= WHAT YOU HAVE TO DO =
A picture-free, exact copy of all the records below is the goal.

= EXERCISE DATA =
=== Begin Enclosure ===
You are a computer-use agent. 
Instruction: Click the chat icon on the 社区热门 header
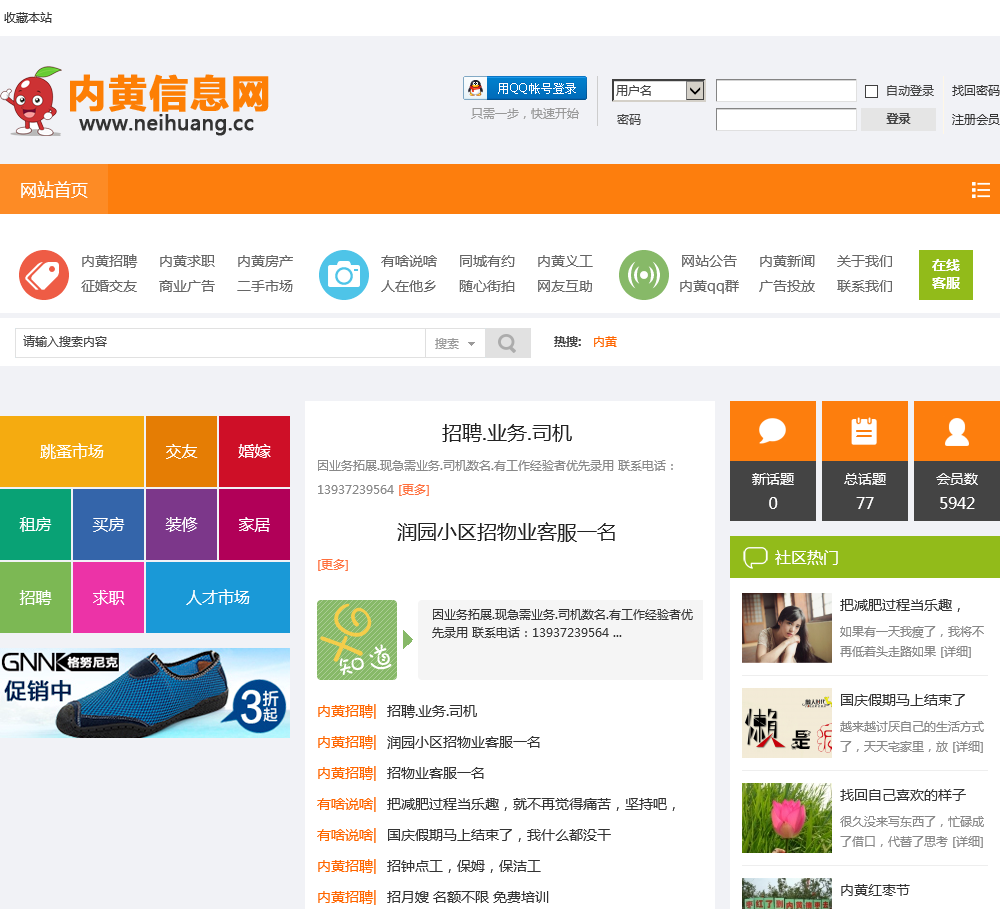755,558
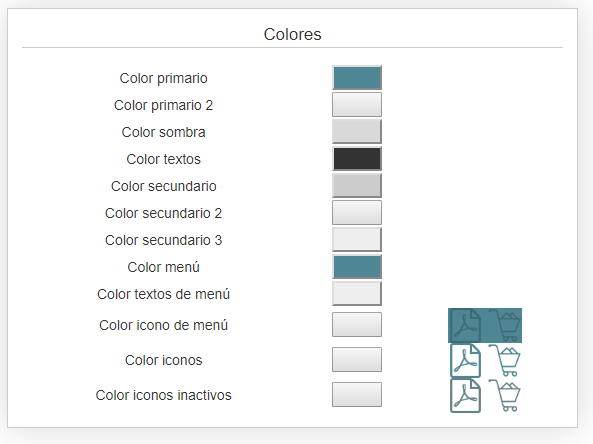
Task: Click the PDF icon beside Color iconos
Action: (466, 360)
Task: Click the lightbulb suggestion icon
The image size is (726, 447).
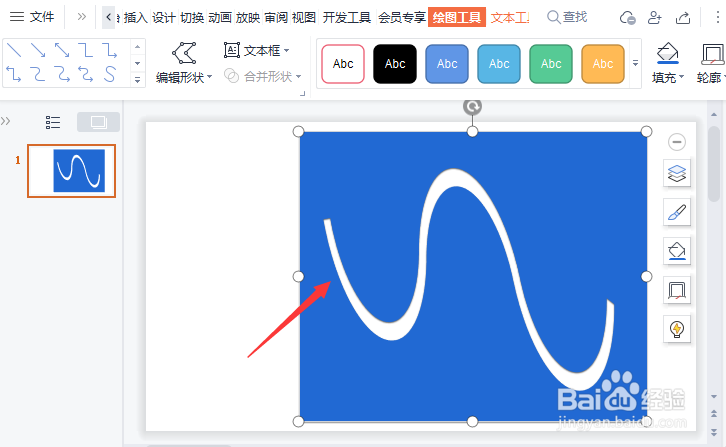Action: (676, 329)
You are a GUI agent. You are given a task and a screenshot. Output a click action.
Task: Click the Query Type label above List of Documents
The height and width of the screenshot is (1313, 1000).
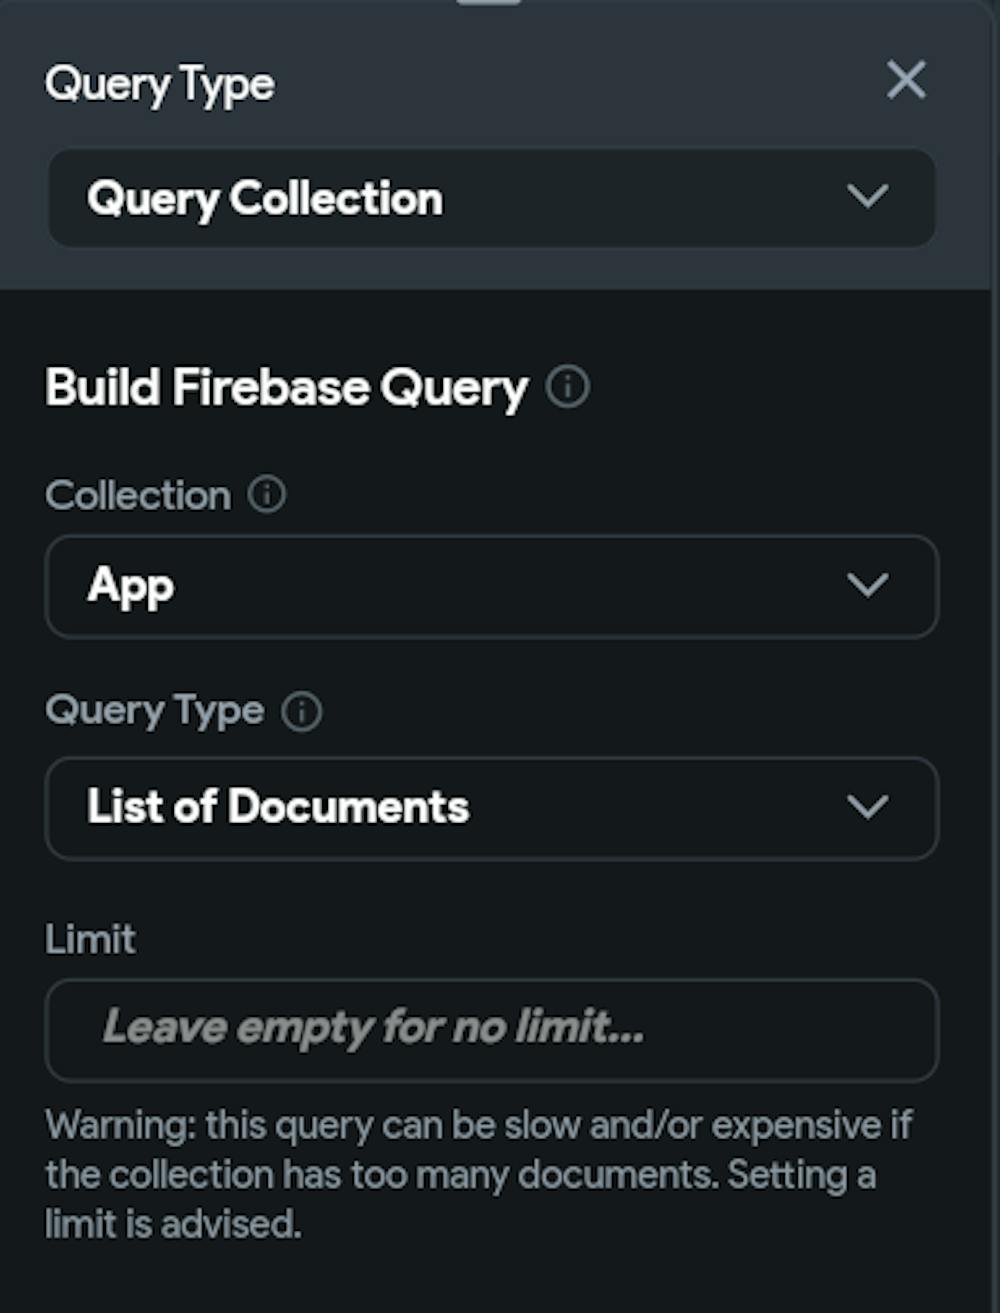[155, 711]
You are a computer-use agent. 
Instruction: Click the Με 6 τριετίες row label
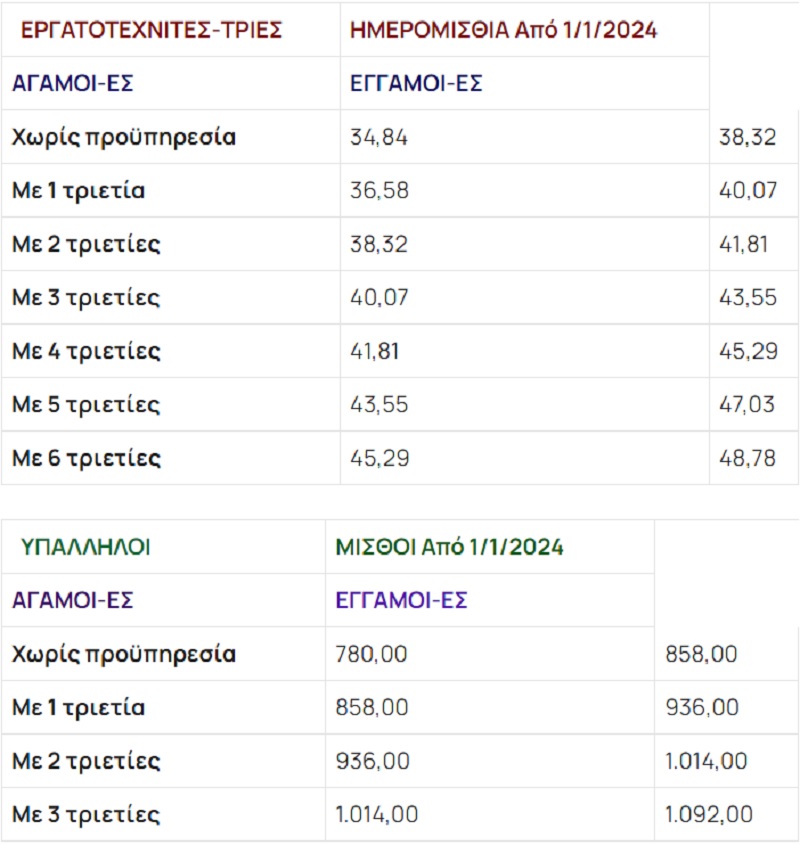[x=86, y=459]
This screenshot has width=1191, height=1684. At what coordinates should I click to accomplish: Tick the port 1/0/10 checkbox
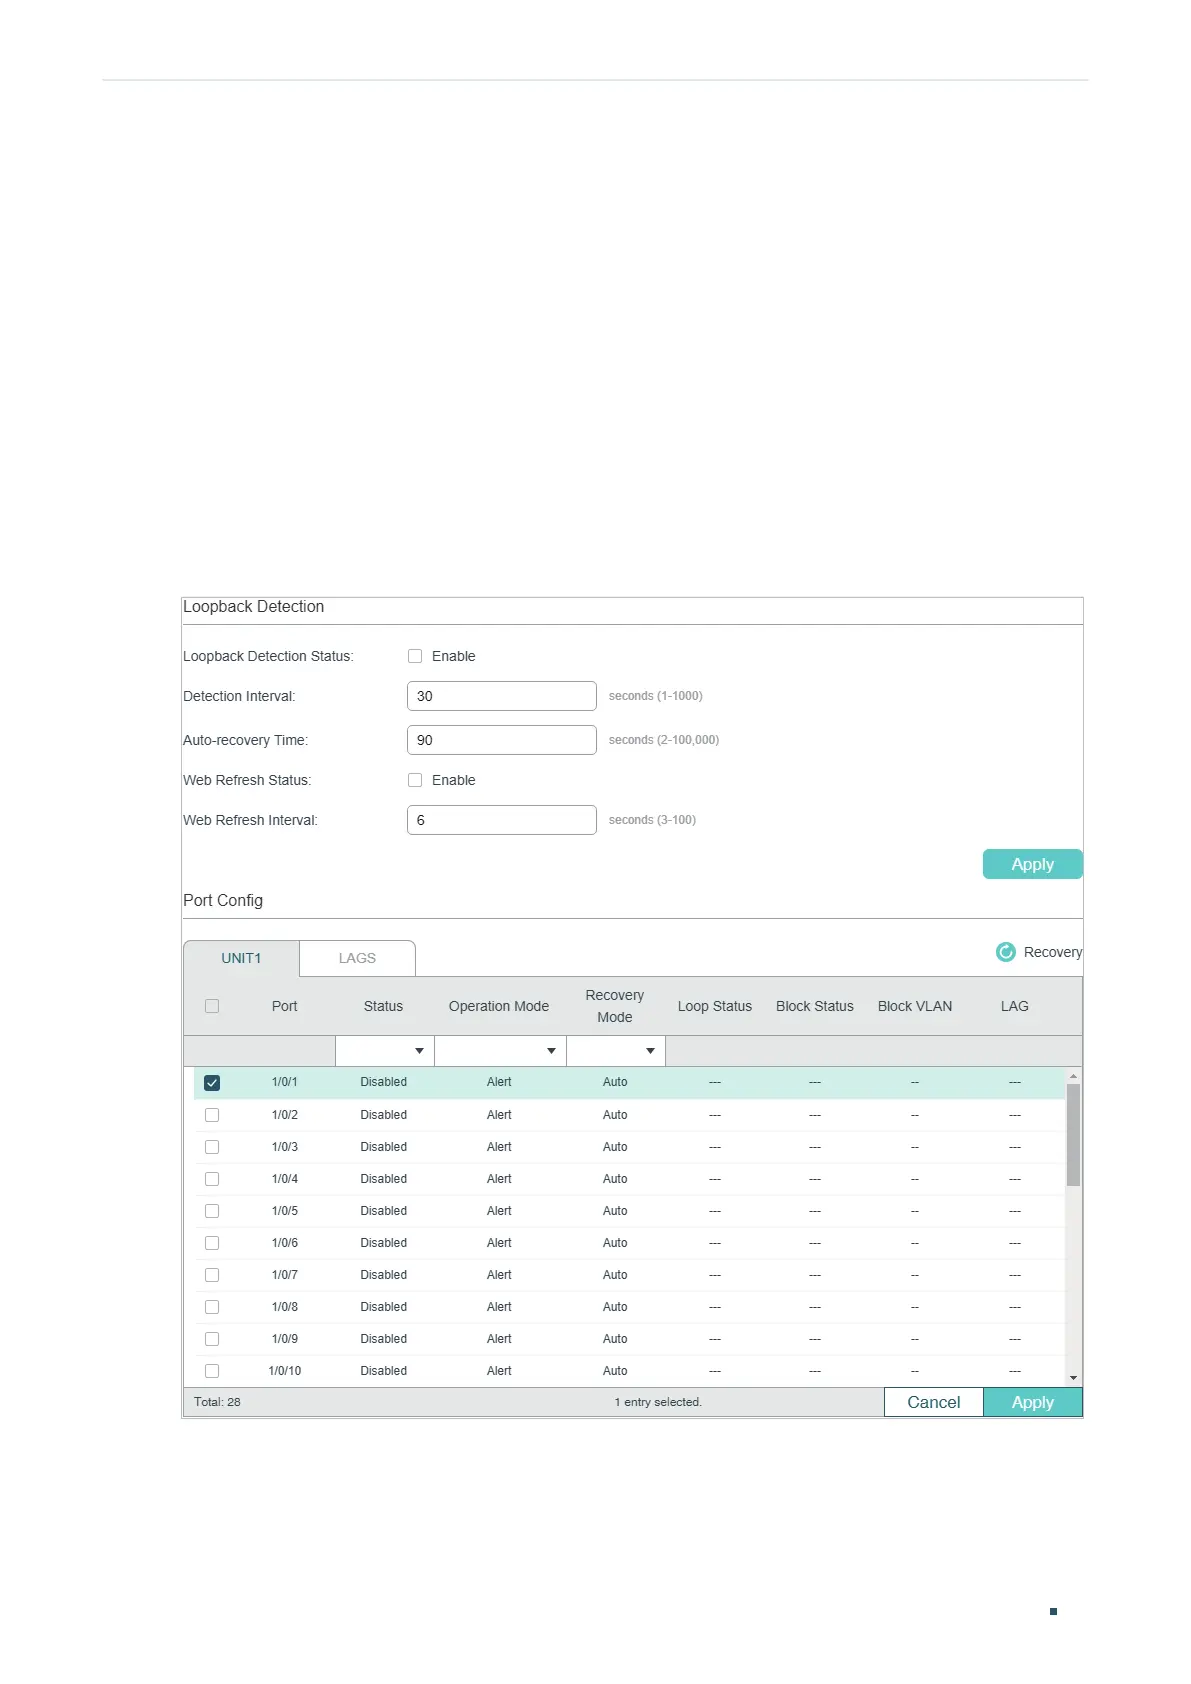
=== End Enclosure ===
= TASK ANSWER =
You are a computer-use agent. 
Instruction: Click the chat icon on the 社区热门 header
755,558
Task: Click the PDF icon beside Color iconos
Action: (466, 360)
Task: Click the lightbulb suggestion icon
The image size is (726, 447).
Action: (676, 329)
You are a GUI agent. You are given a task and a screenshot. Output a click action.
Task: Click the Query Type label above List of Documents
The height and width of the screenshot is (1313, 1000).
[155, 711]
You are a computer-use agent. 
Instruction: Click the Με 6 τριετίες row label
[x=86, y=459]
This screenshot has width=1191, height=1684. At what coordinates should I click to accomplish: Tick the port 1/0/10 checkbox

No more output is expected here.